BUSINESS ENVIRONMENT
The Corporation's Otis, Carrier and UT Automotive subsidiaries serve
customers in the commercial property, residential housing and automotive
businesses. Additionally, the Corporation's Pratt & Whitney, Sikorsky and
Hamilton Standard businesses serve commercial and government customers in the
aerospace industry. As world-wide businesses, these operations are affected by
global as well as regional economic factors.
U.S. residential housing starts decreased approximately 5% over the same
period in 1994, while commercial construction starts remain weak. U.S.
commercial vacancy rates have improved only marginally from the 1992 peak.
North American car and light truck production increased approximately 5% in
the first three months of 1995 over the comparable period in 1994, and European
car sales also increased this period.
Worldwide airline profits in 1994 were nominal despite load factors at
historical high levels. Competitive pricing strategies and disparate cost
structures continue to make it difficult for the U.S. airlines to achieve the
financial condition necessary to make significant investments in new aircraft.

WHAT THE TASK ASKS. Using the business environment text, state whether each statement agrees with it: (a) U.S. residential housing starts rose compared with the same period in 1994; (b) European car sales increased during the period; (c) U.S. commercial vacancy rates have improved substantially from the 1992 peak. Give yes or no for each, with the deciding words quoted from the text. Base the answers on the business environment text alone.

GIVEN MATERIAL.
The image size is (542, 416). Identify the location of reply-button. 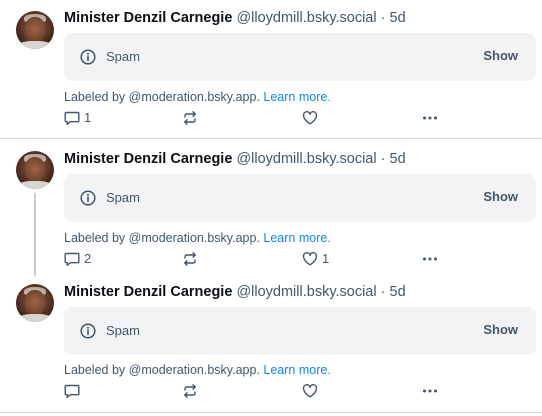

ANSWER TO THIS TASK.
(a) No: "U.S. residential housing starts decreased approximately 5% over the same period in 1994"
(b) Yes: "European car sales also increased this period."
(c) No: "U.S. commercial vacancy rates have improved only marginally from the 1992 peak."